(Actualisé avec réaction du département d'Etat américain, 4e para)

ISTANBUL, 31 octobre (Reuters) - La police turque a procédé lundi à l'arrestation d'une douzaine de membres du personnel du quotidien d'opposition Cumhuriyet, dont son rédacteur en chef, accusés de crimes commis au nom des séparatistes kurdes et du réseau du prédicateur Fethullah Gülen, qu'Ankara considère comme l'instigateur du coup d'Etat manqué du 15 juillet.

Dans un communiqué, le parquet d'Istanbul précise que l'enquête a été ouverte en août à la suite de la publication d'articles potentiellement de nature à légitimer l'action des putschistes.

Sur son site internet, le quotidien indique que 11 de ses salariés, dont le rédacteur en chef Murat Sabuncu, ont été arrêtés et que cinq autres font l'objet de mandats d'arrêt. Il ajoute que les ordinateurs portables de plusieurs d'entre eux ont été saisis à leur domicile.

A Washington, le département d'Etat américain s'est dit lundi "vivement préoccupé" par l'accentuation de la pression des autorités sur les médias d'opposition en Turquie.

Plusieurs centaines de personnes se sont rassemblées devant les locaux du journal à Istanbul pour exprimer leur soutien à la rédaction. "Le journalisme n'est pas un crime !", ont-ils scandé.

--- CONSIGNES DE TRAVAIL ---
**1.** Résumez en deux phrases l'article sur les arrestations au quotidien Cumhuriyet.
**2.** Traduisez en anglais cette phrase de l'article sur les arrestations au quotidien Cumhuriyet : « A Washington, le département d'Etat américain s'est dit lundi "vivement préoccupé" par l'accentuation de la pression des autorités sur les médias d'opposition en Turquie. »
**3.** Poursuivez l'article sur les arrestations au quotidien Cumhuriyet à partir de sa dernière phrase.

Données sources
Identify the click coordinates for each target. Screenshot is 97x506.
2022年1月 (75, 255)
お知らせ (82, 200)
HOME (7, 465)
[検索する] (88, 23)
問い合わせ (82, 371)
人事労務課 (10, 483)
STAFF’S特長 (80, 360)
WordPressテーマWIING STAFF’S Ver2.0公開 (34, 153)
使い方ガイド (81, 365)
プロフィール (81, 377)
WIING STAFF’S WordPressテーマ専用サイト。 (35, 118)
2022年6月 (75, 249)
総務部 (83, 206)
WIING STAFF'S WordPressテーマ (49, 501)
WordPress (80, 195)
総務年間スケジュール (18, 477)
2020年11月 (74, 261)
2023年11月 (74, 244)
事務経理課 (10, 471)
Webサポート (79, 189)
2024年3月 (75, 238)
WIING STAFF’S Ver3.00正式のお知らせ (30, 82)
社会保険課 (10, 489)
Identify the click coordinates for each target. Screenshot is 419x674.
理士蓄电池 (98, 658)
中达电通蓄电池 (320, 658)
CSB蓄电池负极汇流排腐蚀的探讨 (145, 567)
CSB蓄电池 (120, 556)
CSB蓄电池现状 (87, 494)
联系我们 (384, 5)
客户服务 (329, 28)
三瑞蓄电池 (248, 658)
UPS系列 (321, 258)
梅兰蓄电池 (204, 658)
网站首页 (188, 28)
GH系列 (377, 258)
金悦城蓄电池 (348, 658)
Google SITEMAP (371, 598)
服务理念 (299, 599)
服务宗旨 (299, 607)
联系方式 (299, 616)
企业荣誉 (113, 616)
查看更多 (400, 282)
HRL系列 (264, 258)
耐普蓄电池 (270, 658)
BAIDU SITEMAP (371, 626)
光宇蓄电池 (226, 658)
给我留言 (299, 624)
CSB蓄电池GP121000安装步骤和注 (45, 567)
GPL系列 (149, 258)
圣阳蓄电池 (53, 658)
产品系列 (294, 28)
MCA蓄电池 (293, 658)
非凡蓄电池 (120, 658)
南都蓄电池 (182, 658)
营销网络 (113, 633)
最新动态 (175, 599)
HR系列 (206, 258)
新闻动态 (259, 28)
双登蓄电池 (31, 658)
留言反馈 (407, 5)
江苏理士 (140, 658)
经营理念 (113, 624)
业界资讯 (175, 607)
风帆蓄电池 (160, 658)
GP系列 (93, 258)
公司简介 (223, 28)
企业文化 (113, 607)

--- RÉPONSES ATTENDUES ---
**1.** La police turque a arrêté lundi une douzaine de membres du personnel du quotidien d'opposition Cumhuriyet, dont son rédacteur en chef Murat Sabuncu, accusés de crimes commis au nom des séparatistes kurdes et du réseau du prédicateur Fethullah Gülen. Le département d'État américain s'est dit vivement préoccupé par cette pression sur les médias d'opposition, et plusieurs centaines de personnes se sont rassemblées devant les locaux du journal à Istanbul pour soutenir la rédaction.

**2.** In Washington, the U.S. State Department said on Monday that it was "deeply concerned" by the growing pressure from the authorities on opposition media in Turkey.

**3.**
Depuis le coup d'Etat manqué du 15 juillet, 37.000 personnes ont été arrêtées et 100.000 fonctionnaires limogés.

"L'énorme purge en cours semble motivée par des considérations politiques plutôt que légales ou sécuritaires", écrit Martin Schulz, président du Parlement européen, sur Twitter.

Le prédécesseur de Sabuncu à la rédaction en chef du journal, Can Dündar, a été condamné à cinq ans et dix mois de prison pour divulgation de secrets d'Etat pour avoir publié une vidéo montrant, selon le journal, une unité des services de renseignement turcs acheminant des armes par camions vers la Syrie en 2014.

Le journaliste a fui son pays après sa condamnation, dénoncée par des organisations de défense des droits de l'homme. "La Turquie est devenue la plus grande prison de journalistes au monde", a-t-il déclaré la semaine dernière à Strasbourg, où le Parlement européen a dénoncé les atteintes à la liberté de la presse en Turquie et affirmé que la tentative de coup d'Etat ne devait pas servir de prétexte à un recul des droits démocratiques.

(Humeyra Pamuk et Daren Butler; Nicolas Delame, Henri-Pierre André, Jean-Philippe Lefief et Eric Faye pour le service français)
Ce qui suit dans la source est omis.